* BEGIN DATASET ROWS *

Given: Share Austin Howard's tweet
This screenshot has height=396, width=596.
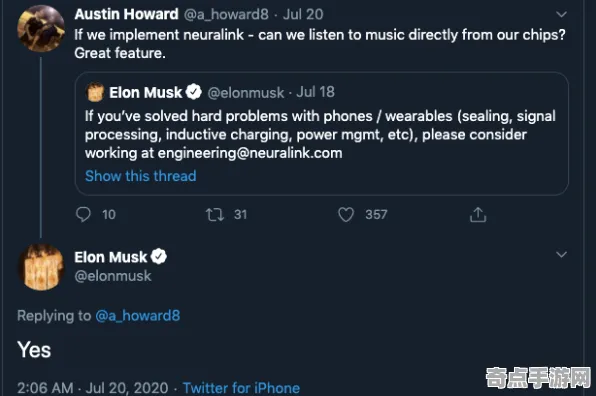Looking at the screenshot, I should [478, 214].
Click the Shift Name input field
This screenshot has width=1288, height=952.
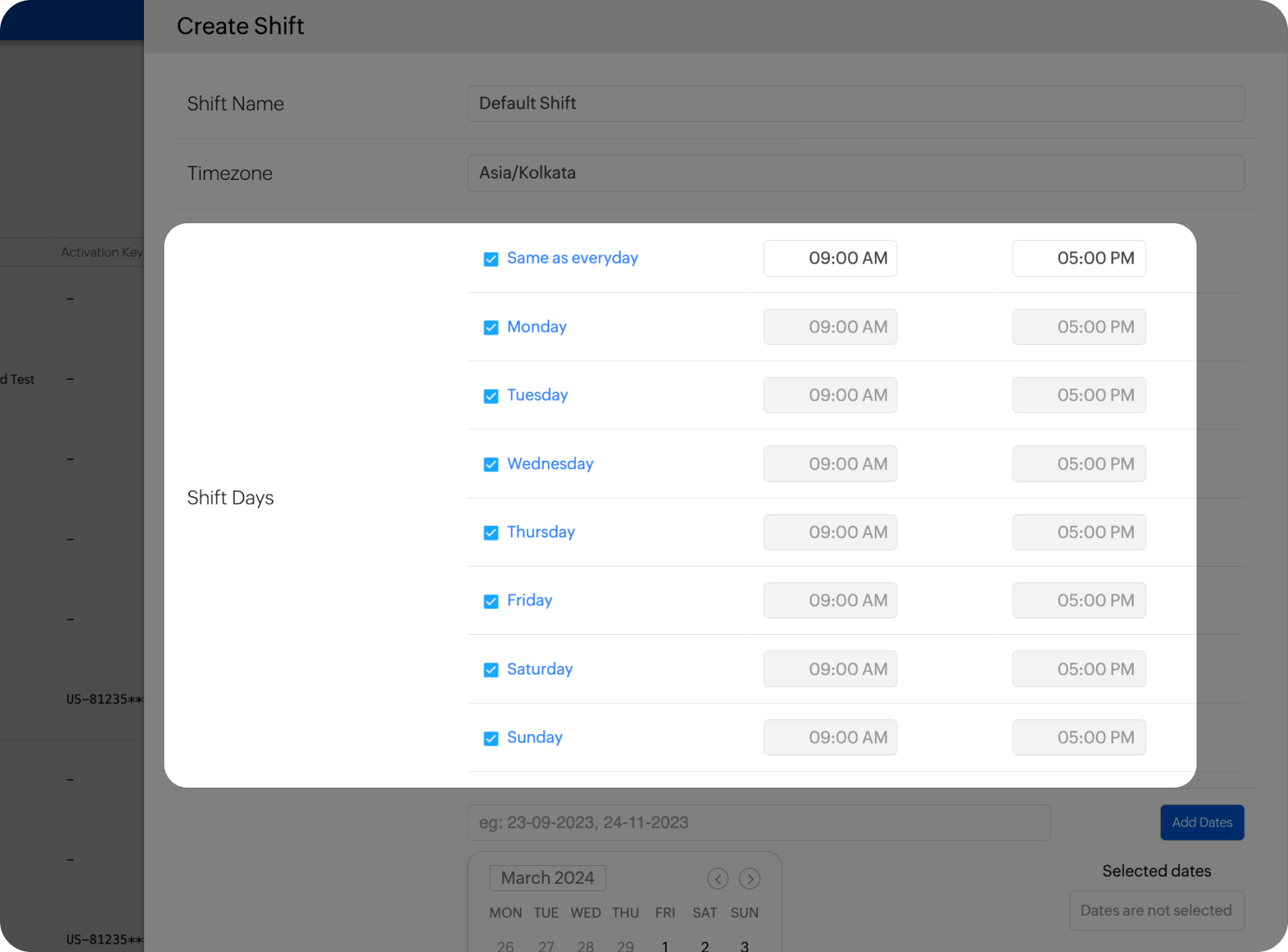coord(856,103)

* END DATASET ROWS *
* BEGIN DATASET ROWS *

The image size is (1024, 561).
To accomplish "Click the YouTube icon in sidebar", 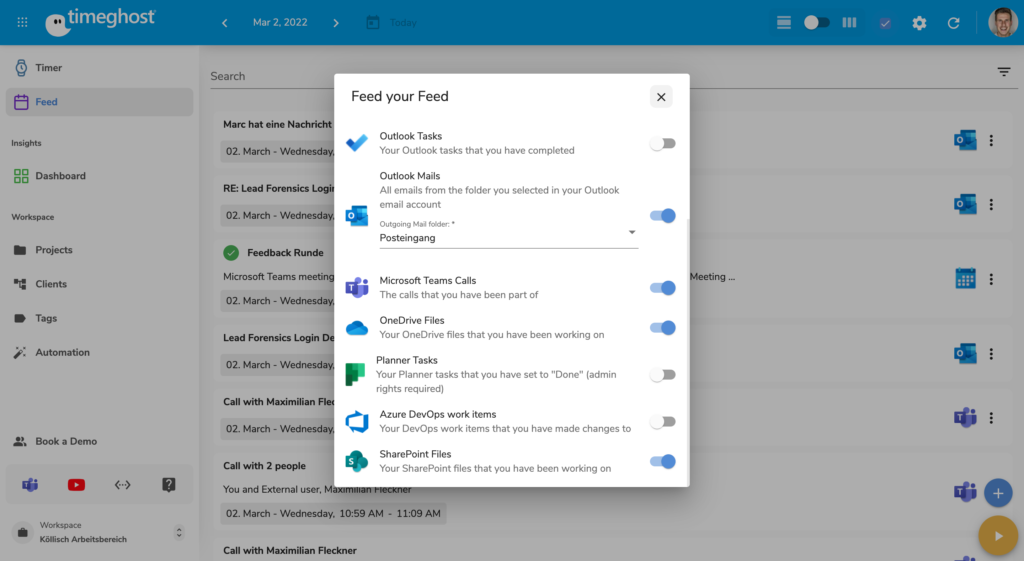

* END DATASET ROWS *
* BEGIN DATASET ROWS *

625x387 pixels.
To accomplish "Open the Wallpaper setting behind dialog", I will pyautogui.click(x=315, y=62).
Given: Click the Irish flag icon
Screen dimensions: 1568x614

* END DATASET ROWS *

WHAT IS ASKED: Change "sidebar" to "menu" in the lines from the one with "The image size is (1024, 561)." up to and including the one with "the YouTube icon", leaving everything else as it is. Return only those lines, without the pictures.

FULL OUTPUT:
The image size is (1024, 561).
To accomplish "Click the YouTube icon in menu", 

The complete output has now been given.